The appearance of the \(D_s^+ \rightarrow \pi ^+ K_S^0 K_S^0\) experiment [23] contrasting the results with those observed in the \(D_s^+ \rightarrow \pi ^+ K^+ K^-\) reaction in [24] and claiming the existence of an \(a_0\) resonance around 1710 MeV, the isospin parter of the \(f_0(1710)\) (with mass 1735 MeV in the RPP), motivated us to perform this work, since indeed such a resonance had been predicted in Ref. [5] as a molecular state of \(K^* {\bar{K}}^*\) and other vector–vector coupled channels, and was corroborated in the work of Ref. [20] .

We looked into the possible ways that the \(f_0(1710)\) and \(a_0(1710)\) could be produced in the \(D_s^+ \rightarrow \pi ^+ K^+ K^-, \pi ^+ K^0 {\bar{K}}^0, \pi ^0 K^+ {\bar{K}}^0\) decays and we identified five different modes in which they could be produced. Three of them associated with external emission, to which we gave weights \(A, A\alpha , A \beta \) and two modes associated with internal emission with weights \(A\gamma , A \delta \). The value of A is irrelevant since it is related to the global strength and disappears when we perform ratios of rates at the peak of the \(K{\bar{K}}\) distributions. While it might look like we have four free parameters, this is not the case, and we showed that taking \(A=1\), we could write the amplitudes in terms of two effective free parameters \(\gamma ', \delta '\) with a range of values restricted by the large \(N_c\) constraints. We calculated the ratio of the \(D_s^+ \rightarrow \pi ^+ K^0 {\bar{K}}^0\) and \(D_s^+ \rightarrow \pi ^+ K^+ K^-\) decay widths \(R_1\), as a function of \(\gamma ', \delta '\) and looked for the overlap region of the \(\gamma '\) and \(\delta '\) parameters that give the experimental band for this ratio with the constraint \(|\gamma '| <1\), \(|\delta '|<1.3\). The overlap region with these constraints allowed us to determine the \(\gamma ',\delta '\) parameters within a reasonable range. In this way we have shown that the picture of [5, 20] for the \(a_0(1710)\) state provides results for the ratio \(R_1\) in agreement with the findings of the experiment.

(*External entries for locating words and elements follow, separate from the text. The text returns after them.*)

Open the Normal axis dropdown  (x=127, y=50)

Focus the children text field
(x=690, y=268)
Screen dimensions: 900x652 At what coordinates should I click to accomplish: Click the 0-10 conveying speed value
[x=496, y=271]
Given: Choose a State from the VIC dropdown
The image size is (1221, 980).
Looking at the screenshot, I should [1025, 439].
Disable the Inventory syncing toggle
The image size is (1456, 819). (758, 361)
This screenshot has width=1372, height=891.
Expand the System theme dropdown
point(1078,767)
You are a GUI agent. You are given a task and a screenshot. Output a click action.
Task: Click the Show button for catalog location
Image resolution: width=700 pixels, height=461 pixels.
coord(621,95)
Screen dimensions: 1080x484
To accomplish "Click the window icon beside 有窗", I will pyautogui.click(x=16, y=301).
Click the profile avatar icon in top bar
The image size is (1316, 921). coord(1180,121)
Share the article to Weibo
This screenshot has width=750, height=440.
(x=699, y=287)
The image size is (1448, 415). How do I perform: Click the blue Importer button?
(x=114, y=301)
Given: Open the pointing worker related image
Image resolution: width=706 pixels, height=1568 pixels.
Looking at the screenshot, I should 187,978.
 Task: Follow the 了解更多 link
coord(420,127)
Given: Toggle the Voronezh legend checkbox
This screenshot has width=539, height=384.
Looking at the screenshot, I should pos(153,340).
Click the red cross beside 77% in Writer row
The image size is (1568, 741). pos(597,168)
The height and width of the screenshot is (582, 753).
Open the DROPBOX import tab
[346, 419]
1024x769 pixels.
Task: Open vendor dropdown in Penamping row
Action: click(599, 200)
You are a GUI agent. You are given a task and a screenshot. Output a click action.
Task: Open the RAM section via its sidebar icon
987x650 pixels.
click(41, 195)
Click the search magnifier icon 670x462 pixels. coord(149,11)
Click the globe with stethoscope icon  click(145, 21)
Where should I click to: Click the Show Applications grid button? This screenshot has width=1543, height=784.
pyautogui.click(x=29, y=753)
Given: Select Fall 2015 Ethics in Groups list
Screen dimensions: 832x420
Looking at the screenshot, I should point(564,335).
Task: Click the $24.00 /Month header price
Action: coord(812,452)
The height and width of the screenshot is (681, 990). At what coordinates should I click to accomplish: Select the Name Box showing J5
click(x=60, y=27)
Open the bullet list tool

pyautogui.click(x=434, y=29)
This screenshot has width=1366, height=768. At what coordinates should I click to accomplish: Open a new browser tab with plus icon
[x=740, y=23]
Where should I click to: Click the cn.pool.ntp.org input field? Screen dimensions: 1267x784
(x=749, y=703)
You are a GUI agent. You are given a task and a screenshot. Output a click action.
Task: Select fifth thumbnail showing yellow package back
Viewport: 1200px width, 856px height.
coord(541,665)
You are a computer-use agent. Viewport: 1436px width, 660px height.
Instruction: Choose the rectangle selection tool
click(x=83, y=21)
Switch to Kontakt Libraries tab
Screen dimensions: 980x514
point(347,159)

Another interesting result of our study is that we make predictions for the branching ratio of the, yet, unknown results for the \(D_s^+ \rightarrow \pi ^0 K^+ K_S^0\) reaction. We calculated this branching fraction using values of \(\gamma ',\delta '\) randomly chosen from the allowed region for the ratio of \(R_1\), and counting different uncertainties we found a branching ratio for this reaction of \((1.3 \pm 0.4)\times 10^{-3}\). This is a prediction of our theoretical approach which is only tied to the theoretical couplings of the \(f_0(1710)\) and \(a_0(1710)\) resonances found in [5] to the different coupled channels that build up the resonance, their decay amplitudes to \(K{\bar{K}}\), and to the experimental value of the ratio of branching ratios of \(D_s^+ \rightarrow \pi ^+ K_S^0 K_S^0\) and \(D_s^+ \rightarrow \pi ^0 K^+ K^-\) found in [23] at the peak of the \(f_0\), \(a_0\) \(K{\bar{K}}\) distributions. An agreement of the coming results of the \(D_s^+ \rightarrow \pi ^0 K^+ K_S^0\) reaction with the predictions made here would give a boost to the molecular interpretation on the nature of these two resonances. The present work makes then very valuable the expected results for the \(D_s^+ \rightarrow \pi ^0 K^+ K_S^0\) reaction.